● **MATERIAL FOR THIS TASK**
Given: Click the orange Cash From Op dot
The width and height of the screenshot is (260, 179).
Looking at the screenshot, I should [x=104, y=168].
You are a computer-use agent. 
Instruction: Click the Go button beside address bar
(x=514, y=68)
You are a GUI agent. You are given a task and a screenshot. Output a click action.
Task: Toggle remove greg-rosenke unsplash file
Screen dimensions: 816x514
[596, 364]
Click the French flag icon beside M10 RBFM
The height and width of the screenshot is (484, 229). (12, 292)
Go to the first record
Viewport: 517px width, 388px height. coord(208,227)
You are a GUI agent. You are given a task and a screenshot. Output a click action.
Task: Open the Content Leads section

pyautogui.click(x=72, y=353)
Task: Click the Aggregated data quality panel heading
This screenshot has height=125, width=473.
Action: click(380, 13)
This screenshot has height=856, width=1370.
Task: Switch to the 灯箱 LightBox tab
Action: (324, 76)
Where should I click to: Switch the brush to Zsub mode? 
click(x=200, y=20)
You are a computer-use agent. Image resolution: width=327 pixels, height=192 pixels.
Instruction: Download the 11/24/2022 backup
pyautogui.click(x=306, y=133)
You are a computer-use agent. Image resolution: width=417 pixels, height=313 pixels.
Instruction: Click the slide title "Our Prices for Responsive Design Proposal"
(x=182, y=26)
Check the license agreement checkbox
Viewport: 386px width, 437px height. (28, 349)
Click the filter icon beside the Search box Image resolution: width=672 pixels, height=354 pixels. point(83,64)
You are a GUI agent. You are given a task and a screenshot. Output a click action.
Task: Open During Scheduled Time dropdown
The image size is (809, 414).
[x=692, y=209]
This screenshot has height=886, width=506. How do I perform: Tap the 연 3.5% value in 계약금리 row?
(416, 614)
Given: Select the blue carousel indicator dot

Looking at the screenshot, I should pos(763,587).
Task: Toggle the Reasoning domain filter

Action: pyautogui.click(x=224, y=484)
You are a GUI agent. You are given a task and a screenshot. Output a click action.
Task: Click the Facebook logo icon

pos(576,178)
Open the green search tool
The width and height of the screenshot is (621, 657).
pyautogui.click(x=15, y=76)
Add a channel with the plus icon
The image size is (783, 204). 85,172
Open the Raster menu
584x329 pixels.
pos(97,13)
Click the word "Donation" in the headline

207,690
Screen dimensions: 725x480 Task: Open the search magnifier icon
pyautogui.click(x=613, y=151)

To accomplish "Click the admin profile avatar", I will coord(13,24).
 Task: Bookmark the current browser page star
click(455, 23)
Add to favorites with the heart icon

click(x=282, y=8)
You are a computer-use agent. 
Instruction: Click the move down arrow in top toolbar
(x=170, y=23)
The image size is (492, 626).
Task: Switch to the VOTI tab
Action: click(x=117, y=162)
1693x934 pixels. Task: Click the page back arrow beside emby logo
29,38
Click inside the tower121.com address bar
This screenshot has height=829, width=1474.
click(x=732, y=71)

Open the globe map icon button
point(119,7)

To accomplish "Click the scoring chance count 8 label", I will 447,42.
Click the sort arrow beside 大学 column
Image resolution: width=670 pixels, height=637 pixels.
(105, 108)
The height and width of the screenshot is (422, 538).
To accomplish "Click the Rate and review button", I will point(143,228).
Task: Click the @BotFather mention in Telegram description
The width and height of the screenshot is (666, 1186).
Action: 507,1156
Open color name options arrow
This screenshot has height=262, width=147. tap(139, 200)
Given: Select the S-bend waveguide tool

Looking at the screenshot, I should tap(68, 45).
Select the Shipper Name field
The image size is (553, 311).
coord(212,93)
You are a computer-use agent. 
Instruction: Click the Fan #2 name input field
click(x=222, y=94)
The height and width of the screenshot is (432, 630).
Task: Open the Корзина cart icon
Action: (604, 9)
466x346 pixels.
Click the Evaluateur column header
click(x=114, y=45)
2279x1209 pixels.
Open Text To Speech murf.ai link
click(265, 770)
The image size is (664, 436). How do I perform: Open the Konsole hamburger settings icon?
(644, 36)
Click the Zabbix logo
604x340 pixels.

● **TASK PROMPT**
Which lines of the data run from the one containing "Open color name options arrow" through the one containing "coord(212,93)"? Reproduce them exactly, including both end lines.

● **FINAL RESULT**
Open color name options arrow
This screenshot has height=262, width=147. tap(139, 200)
Given: Select the S-bend waveguide tool

Looking at the screenshot, I should tap(68, 45).
Select the Shipper Name field
The image size is (553, 311).
coord(212,93)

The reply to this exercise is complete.